Joe Biden gave an address Tuesday at George Floyd’s funeral calling for “racial justice” but offering nothing in the way of concrete reforms that would have saved George Floyd or countless others. On Wednesday Biden released a criminal justice platform, including lip service to addressing the root causes of crime but also, amazingly, a pledge to spend $300 millionmore on policing.

These gestures are worse than empty. When street protests start to die down (which they will have to eventually), corporate Democrats will try to convince people that the time for disruption is over, and, thanks to them, the problems will be solved. The only thing left for ordinary people to do is vote for Democrats come November.

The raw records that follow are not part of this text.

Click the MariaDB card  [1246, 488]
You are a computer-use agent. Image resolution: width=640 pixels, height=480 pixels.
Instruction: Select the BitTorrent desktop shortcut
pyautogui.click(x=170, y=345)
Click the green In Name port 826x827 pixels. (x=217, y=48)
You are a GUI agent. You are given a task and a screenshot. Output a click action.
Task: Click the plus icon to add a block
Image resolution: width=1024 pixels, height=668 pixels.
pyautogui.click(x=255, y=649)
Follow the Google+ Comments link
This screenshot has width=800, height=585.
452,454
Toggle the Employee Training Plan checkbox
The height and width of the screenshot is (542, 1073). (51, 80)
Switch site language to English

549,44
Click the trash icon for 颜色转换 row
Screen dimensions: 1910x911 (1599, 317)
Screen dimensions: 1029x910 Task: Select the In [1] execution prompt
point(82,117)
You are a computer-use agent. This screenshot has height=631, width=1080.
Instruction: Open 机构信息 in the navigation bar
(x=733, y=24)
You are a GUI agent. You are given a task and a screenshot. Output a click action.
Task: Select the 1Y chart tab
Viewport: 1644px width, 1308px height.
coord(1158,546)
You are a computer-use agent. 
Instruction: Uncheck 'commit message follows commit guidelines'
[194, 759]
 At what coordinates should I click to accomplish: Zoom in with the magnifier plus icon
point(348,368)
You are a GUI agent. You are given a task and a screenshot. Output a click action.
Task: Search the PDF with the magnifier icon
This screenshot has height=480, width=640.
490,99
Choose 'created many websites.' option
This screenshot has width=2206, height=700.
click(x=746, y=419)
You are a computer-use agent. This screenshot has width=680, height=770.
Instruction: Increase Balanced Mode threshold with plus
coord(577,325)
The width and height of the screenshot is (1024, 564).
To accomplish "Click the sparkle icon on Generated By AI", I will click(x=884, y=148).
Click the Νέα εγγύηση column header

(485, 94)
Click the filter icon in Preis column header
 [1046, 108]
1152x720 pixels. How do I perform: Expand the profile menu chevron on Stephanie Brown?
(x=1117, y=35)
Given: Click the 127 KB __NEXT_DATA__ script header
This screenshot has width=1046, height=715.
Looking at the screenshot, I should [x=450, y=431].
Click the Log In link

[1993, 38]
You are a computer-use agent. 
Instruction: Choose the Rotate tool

But the Democratic Party itself bears enormous responsibility for these crises. After all, many Democratic mayors and governors have called in the police to brutalize and repress peaceful protests across the country. Just as importantly, for the last fifty years, Democrats like Joe Biden have partnered with Republicans in pushing the policies that have built and sustained the mass incarceration system at the root of much of the police violence today. And the injunction to vote our way out of this crisis aims to throw in the towel on mass protest and disruption and instead entrust the same political establishment that brought us to this crisis to pull us out of it.

Dems Helped to Build Mass Incarceration

In the 1960s Democrats supported some social-democratic reforms to address rising urban poverty and unemployment as part of the “Great Society.” But spending on the Vietnam War and the exodus of the middle class to highly segregated suburbs soon dried up funding for Great Society Programs and municipal budgets — just as a conservative, white reaction was growing against the Civil Rights Movement’s achievements. By the recessions of the 1970s, Democrats had mostly abandoned their commitments to redistributive reforms, and joined Republicans in a neoliberal assault on unions and social services. Poverty soared, and in cities, crime increased.

Without a strong labor movement or independent labor party, there was no significant social force pushing for higher taxes on the rich to fund social-democratic reforms. So instead of addressing the economic roots of urban crime, politicians in both parties whipped up racist “law and order” sentiment and turned to the cheaper alternative of police and prisons.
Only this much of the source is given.